• _Parts of the exercise_:
(a) Decide whether each statement agrees with the Pinterest lawsuit article, answering yes or no and quoting the deciding words: (i) The lawsuit was filed in a federal court in San Francisco. (ii) The defendant is described as having an affiliation with Pinterest. (iii) The domain pinterest.es is among those named.
(b) Echo the Pinterest lawsuit article starting at "The social network" and ending at "pintesrest.com and pinterest.es.".

• _Source_:
---

The social network filed a lawsuit in U.S. District Court in San Francisco last week against Qian Jin, who is from Nanjing, China. Pinterest claimed that Jin partook in cyberpiracy, trademark infringement, trademark dilution, and more. According to the complaint, Jin has snatched dozens of domain names that are strikingly similar to pinterest.com, including pintesrest.com and pinterest.es.
"This action arises from Defendant's bad-faith registration and use of numerous domain names containing, or confusingly similar to, Pinterest's famous and federally registered PINTEREST trademark," the court filing states. "Defendant has no affiliation with Pinterest but has nevertheless branded his websites, and has filed baseless trademark applications, to take unlawful advantage of Pinterest's extraordinary popularity."

---

• _Data entries_:
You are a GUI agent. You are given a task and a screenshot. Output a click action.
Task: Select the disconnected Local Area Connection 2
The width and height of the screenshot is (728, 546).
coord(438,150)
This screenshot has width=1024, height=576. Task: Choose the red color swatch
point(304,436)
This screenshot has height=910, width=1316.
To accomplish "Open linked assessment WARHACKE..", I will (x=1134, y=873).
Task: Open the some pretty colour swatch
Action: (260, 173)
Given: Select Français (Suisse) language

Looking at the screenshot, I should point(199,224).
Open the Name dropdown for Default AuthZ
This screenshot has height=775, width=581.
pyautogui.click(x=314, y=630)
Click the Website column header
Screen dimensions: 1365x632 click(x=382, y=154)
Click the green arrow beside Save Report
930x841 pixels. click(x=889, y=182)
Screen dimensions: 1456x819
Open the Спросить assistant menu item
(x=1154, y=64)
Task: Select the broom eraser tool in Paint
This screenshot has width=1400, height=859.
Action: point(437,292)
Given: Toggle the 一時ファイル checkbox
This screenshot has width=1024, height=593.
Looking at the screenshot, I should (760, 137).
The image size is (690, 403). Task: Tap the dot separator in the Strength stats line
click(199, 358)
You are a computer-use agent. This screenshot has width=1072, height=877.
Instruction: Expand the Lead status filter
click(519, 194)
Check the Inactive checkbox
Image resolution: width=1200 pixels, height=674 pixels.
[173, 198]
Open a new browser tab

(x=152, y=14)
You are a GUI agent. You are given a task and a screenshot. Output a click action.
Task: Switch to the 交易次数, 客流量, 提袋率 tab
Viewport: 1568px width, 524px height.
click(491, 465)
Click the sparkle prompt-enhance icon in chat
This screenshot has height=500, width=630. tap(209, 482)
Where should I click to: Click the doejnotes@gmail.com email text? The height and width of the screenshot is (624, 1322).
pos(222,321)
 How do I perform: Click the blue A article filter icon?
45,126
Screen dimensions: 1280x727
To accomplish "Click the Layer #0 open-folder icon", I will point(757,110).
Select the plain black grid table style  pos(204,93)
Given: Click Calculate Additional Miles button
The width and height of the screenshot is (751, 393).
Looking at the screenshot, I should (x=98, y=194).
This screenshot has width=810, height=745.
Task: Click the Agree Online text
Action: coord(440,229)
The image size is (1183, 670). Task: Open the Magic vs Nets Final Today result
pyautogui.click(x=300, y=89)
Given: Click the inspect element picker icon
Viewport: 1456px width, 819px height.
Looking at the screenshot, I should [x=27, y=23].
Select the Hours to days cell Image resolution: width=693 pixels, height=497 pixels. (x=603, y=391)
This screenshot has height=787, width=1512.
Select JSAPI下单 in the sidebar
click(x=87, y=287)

---

• _Answers by task_:
(a)
(i) Yes: "filed a lawsuit in U.S. District Court in San Francisco"
(ii) No: "Defendant has no affiliation with Pinterest"
(iii) Yes: "including pintesrest.com and pinterest.es"

(b)
The social network filed a lawsuit in U.S. District Court in San Francisco last week against Qian Jin, who is from Nanjing, China. Pinterest claimed that Jin partook in cyberpiracy, trademark infringement, trademark dilution, and more. According to the complaint, Jin has snatched dozens of domain names that are strikingly similar to pinterest.com, including pintesrest.com and pinterest.es.